仲田大人「IUP(初期後期旧石器石器群)をめぐる研究の現状」

 本論文は、文部科学省科学研究費補助金(新学術領域研究)2016-2020年度「パレオアジア文化史学」(領域番号1802)計画研究A02「ホモ・サピエンスのアジア定着期における行動様式の解明」の2018年度研究報告書(PaleoAsia Project Series 20)に所収されています。公式サイトにて本論文をPDFファイルで読めます(P125-132)。この他にも興味深そうな報告があるので、今後読んでいくつもりです。本論文は、初期後期旧石器(上部旧石器)群(Initial Upper Paleolithic、以下IUP)の研究の現状を整理しています。本論文はまず、広い意味でのIUPの特徴を整理しています。

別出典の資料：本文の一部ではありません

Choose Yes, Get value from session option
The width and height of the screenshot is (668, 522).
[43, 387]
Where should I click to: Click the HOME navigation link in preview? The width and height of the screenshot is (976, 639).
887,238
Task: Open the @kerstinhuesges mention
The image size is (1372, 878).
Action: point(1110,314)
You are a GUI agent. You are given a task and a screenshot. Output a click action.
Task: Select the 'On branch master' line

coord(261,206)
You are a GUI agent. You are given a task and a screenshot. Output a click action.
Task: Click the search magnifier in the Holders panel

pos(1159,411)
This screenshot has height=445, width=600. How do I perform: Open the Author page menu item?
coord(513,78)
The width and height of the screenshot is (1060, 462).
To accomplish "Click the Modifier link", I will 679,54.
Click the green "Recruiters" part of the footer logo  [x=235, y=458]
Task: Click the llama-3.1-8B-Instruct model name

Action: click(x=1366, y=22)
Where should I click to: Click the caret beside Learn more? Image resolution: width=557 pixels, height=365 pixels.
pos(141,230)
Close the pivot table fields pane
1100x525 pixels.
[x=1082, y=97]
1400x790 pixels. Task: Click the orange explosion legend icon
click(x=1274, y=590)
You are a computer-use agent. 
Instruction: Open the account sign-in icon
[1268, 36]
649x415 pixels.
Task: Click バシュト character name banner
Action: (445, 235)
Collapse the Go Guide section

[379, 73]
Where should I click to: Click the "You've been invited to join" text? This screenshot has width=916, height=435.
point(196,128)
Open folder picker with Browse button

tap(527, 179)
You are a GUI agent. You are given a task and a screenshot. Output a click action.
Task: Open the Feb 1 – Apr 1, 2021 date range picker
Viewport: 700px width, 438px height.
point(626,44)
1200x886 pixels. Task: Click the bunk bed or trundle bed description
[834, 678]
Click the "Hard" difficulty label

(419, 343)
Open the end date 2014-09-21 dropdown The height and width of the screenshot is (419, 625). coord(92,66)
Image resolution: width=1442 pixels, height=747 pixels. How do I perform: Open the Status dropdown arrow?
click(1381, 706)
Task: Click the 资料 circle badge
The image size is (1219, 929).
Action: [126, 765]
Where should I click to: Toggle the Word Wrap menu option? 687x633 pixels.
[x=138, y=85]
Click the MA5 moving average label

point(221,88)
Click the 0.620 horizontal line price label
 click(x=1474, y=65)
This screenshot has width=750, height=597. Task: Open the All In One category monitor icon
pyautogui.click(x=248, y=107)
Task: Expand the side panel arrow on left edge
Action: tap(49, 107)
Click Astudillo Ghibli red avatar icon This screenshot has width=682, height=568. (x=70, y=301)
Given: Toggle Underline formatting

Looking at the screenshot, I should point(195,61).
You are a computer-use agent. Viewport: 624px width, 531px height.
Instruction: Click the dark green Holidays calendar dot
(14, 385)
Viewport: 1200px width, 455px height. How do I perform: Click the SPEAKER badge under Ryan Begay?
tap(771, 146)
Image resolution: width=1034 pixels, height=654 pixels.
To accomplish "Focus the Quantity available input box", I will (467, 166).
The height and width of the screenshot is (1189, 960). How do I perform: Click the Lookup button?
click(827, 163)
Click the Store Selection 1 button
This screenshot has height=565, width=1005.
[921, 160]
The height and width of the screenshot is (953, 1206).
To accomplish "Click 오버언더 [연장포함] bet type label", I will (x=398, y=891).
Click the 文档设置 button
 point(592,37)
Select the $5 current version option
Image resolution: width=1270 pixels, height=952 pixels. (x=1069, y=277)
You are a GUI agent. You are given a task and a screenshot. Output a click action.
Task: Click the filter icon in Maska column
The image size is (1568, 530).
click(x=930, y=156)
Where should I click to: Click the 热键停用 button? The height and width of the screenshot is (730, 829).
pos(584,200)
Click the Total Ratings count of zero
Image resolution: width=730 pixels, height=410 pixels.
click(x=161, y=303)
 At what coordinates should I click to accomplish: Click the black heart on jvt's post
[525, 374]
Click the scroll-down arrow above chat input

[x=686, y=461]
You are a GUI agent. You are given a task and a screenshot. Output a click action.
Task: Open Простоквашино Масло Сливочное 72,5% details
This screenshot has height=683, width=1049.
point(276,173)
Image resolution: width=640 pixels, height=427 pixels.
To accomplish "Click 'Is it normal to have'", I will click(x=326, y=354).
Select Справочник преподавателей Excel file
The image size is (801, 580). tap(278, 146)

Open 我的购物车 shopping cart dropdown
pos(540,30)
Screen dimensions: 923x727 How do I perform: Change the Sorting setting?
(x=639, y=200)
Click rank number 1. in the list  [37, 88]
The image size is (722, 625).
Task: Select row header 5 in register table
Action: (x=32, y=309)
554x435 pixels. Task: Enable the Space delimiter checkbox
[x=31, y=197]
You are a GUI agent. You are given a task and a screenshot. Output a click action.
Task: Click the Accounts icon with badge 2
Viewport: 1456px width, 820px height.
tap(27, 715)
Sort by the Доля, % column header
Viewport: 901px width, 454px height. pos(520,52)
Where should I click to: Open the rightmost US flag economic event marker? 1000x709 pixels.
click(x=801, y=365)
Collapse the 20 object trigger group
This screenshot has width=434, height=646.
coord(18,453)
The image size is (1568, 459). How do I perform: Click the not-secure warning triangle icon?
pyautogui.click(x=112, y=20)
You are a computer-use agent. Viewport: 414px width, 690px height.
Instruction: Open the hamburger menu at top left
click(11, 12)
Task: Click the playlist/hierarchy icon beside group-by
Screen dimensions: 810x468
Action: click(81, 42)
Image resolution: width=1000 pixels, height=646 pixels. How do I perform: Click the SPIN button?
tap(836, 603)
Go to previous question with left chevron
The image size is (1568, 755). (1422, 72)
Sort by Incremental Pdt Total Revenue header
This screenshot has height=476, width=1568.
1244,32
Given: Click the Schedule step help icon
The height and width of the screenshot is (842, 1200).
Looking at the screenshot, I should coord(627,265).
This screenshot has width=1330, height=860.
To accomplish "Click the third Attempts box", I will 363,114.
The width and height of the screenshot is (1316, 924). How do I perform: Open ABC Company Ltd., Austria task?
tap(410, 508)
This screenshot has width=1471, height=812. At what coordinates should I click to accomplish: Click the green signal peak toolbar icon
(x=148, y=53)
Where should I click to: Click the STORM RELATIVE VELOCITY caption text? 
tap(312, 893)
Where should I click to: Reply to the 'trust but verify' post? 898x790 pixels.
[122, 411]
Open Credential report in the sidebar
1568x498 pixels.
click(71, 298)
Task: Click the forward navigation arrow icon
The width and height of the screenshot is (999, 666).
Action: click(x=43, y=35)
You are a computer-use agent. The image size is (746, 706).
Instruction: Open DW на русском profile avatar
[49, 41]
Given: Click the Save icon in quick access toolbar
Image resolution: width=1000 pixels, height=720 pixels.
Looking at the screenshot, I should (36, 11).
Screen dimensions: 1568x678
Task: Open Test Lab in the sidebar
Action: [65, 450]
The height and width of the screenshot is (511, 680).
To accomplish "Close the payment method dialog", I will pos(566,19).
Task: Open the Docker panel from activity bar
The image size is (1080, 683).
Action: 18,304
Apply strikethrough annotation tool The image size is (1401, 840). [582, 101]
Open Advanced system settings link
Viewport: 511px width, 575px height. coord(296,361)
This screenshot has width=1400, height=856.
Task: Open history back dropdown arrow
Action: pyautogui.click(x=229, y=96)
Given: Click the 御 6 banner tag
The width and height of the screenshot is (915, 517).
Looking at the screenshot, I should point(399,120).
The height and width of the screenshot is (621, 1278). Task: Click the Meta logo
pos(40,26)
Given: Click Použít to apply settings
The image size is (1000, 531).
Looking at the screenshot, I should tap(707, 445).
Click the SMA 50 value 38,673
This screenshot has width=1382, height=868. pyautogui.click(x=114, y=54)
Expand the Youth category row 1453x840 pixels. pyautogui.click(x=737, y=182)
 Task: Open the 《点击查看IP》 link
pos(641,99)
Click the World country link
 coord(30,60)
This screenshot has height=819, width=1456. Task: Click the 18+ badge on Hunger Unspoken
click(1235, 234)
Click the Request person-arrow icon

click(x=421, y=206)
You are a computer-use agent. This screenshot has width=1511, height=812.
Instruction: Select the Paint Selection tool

 IUPの定義およびその特徴は石刃製法です。もっとも広い意味での特徴は、硬質ハンマーによる打法、打面調整、固定された平坦な作業面もしくは半周作業面を半周させて石刃を打ち割ることです。平坦作業面をもつ石核はルヴァロワ(Levallois)式のそれに類似しています。ただ、上部旧石器時代の立方体(容積的な)石核との関連が見られることは異なります。また、石核小口面から小石刃を製作する彫器状石核を伴うこともあります。IUPは地中海東部においては、後期ムステリアン(Mousterian)の上層で前期オーリナシアン(Aurignacian)の下層に位置します。ヨーロッパ中部では中部旧石器時代後半と前期オーリナシアンの中間層に位置し、継続していくことはありません。シベリア・アルタイ地域ではムステリアンと上部旧石器時代前半(EUP)の間に位置づけられます。モンゴル北部では、IUPはプリズム式石刃技術を用いたEUPアセンブリッジに継続します。華北やモンゴル南部ではIUPの前後に石核・剝片石器群が残されます。較正年代では50000~35000年前頃の間に見られます。1ヶ所の遺跡において複数の年代値が得られている場合でも、最大で10000年の開きもあります。IUPには中部旧石器および上部旧石器に見られる石器型式が伴います。IUPに独特な二次加工石器はとくにレヴァント地域で発達しました。エミレー式尖頭器や基部を両面加工したルヴァロワ式尖頭器、平坦横打刻面をもつシャンフランです。また彫器状石核は、シベリアのアルタイ地域やモンゴルやトランスバイカル地域で組成されくます。IUPの石刃技術は多様で、特徴的なのは単方向または両方向の石刃石核です。アジア南西部ではこれらは時間的に連続し、後者がやや早くから現れます。非ルヴァロワ式のプリズム型石核や半周縁型石核の製作も石器群間で異なります。レヴァントのIUPにはビーズや骨角器やその他の「典型的」な上部旧石器的遺物があります。装飾品や骨角器は、トルコ・ブルガリア・シベリア・モンゴルの遺跡から報告されています。しかし、多くの遺跡ではそうした遺物を欠いています。ビーズと骨角器の有無ついては、保存状態によるものか、場所の機能か、または文化的実践の違いによるものかどうか、不明です。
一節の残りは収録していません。